I won’t bore you with deadlistings this time, but provide a high-level view of the protection and my approach.

def check(name, serial):
hash = hash(name) #identified as CubeHash, by Dcoder
d1, d2 = mangle(hash+serial)
return d1==const1 and d2==const2

Serial is a 64-bit number. Function mangle consumes whole input buffer, one dword at a time and returns two 32-bit values. Since we can’t control hash variable, we’ll have to use serial to force mangle to return expected values (const1, const2).

The main problem is that mangle is very long (~10KB) and “obfuscated” with heavy macro use. Analysing it by hand seemed like a boring thing to do.

By the look of this function (mostly bit manipulations) and considering the fact that it takes a big buffer, with serial appended at the end I started suspecting it’s some kind of CRC. “Reversing” a N-bit CRC requires only N-bits of input (see this, or this). That means if you have a buffer, and want (for example) CRC32 of that buffer to be X, you need to append a special DWORD at the end. You don’t need to bruteforce this magic DWORD, you can compute it easily.

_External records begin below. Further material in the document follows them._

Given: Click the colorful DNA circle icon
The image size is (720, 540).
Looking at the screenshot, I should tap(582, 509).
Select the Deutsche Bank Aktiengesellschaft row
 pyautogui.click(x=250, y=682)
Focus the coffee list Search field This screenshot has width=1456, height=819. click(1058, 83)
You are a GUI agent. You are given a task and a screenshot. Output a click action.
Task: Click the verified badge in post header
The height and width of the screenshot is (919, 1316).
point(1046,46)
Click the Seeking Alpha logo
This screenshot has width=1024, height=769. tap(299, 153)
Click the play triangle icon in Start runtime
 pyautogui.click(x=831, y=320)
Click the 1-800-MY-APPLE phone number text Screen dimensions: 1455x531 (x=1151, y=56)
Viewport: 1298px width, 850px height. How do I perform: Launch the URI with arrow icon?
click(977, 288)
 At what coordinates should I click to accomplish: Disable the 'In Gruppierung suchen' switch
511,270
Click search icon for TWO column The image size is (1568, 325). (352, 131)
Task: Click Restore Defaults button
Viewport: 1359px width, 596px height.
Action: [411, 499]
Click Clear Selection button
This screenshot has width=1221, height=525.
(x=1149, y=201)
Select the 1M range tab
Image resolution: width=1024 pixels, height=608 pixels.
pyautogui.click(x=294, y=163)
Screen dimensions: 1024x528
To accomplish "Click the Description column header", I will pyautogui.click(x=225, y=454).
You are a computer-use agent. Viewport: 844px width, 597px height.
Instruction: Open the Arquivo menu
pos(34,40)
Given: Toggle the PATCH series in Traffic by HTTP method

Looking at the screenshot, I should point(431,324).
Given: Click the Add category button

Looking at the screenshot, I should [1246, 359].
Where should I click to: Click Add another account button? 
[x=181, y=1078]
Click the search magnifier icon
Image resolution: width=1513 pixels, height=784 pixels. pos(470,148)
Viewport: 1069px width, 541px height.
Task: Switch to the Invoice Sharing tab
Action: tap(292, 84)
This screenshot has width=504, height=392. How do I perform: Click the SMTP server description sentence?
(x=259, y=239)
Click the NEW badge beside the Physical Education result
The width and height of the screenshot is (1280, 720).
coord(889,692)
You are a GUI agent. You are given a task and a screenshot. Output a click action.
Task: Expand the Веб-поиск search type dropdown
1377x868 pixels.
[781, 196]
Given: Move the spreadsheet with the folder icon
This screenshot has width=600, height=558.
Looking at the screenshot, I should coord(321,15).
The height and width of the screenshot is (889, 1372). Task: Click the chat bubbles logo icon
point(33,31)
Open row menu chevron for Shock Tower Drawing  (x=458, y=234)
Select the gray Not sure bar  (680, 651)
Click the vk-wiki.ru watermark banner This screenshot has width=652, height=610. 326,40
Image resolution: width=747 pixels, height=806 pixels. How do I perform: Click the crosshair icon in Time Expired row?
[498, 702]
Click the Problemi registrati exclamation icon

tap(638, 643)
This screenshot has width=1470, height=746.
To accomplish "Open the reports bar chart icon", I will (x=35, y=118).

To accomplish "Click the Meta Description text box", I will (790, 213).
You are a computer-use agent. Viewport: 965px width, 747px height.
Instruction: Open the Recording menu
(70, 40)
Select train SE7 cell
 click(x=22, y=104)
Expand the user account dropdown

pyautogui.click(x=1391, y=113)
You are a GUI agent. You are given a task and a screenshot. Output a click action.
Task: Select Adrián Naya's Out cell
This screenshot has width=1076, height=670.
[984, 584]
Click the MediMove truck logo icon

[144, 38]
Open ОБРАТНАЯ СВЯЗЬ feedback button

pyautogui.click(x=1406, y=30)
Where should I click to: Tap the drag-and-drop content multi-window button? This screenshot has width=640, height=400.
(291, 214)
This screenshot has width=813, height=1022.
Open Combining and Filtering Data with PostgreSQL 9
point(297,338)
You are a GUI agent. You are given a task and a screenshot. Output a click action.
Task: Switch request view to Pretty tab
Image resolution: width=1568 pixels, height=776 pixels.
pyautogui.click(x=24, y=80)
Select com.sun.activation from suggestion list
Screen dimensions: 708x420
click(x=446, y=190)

By evaluating mangle on some constants you will notice its results don’t match those of a standard CRC64. Perhaps this function isn’t CRC at all? There is one property that all variants of CRC64 should share: linearity. Every CRC (starting value and polynomial don’t matter) is a homomorphism with respect to XOR:

$CRC(x \oplus y) = CRC(x) \oplus CRC(y)$

Proof here (appendix A). Quick check in a debugger shows that’s indeed the case.

With this information, we can easily reimplement the algorithm, by observing that any value can be represented as a XOR of powers of 2. For example: $1011 = 1000 \oplus 0000 \oplus 0010 \oplus 0001$

Generally, let $e_i = 2^i$, then (our variant takes one dword at a time):

$CRC64(\sum_{i=0}^{31} e_i) = CRC64(e_0) \oplus CRC64(e_1) \oplus ... \oplus CRC64(e_{31})$

As a consequence, it’s sufficient to compute $CRC64(e_i)$ for $0\leq i \leq 31$, to be able to evaluate $CRC64$ for any input. We can use the crackme itself to compute these values, with a bit of OllyScript magic :).

Here’s the reimplemented CRC64:

def crc64(hi, lo, tab, dw): #tab is the ripped table
HI = 0
LO = 1

old_lo = lo

lo = 0
hi = 0
for pos in range(32):
b = dw>>pos
b = b & 1
if b:
hi ^= tab[pos][HI]
lo ^= tab[pos][LO]

return (hi^old_lo,lo)

Much better than ~10KB of code :).
Back when I was solving it, time was of essence — I didn’t knew with how many people I’m racing for a solution, so instead of reversing this algorithm (it’s a set of linear equations, tab is a matrix, dword a vector, and it can be solved fast with gaussian elimination, for example) I ported it to C and bruteforced a solution (~10 mins).

There are few technicalities left out. Producing a working serial is a bit more complicated, than just reversing the CRC, but in my opinion that was the biggest obstacle worth describing.

So here it is, a working serial number:

pa_kt
7e476857-pcp1aa1agslatl3tptgs

Crackme and sources are available here.

## Profit

These photos could have been better, sorry about that :P. If you are wondering: the OS is just custom a linux distro, you can upload your binaries and run them without any restrictions, so there is nothing to break, unfortunately :).

Speaking of linux, crackme unpacks an ELF binary from its resources (.rsrc section) and cleverly maps into it’s own address space. It’s quite cool, so check it out :).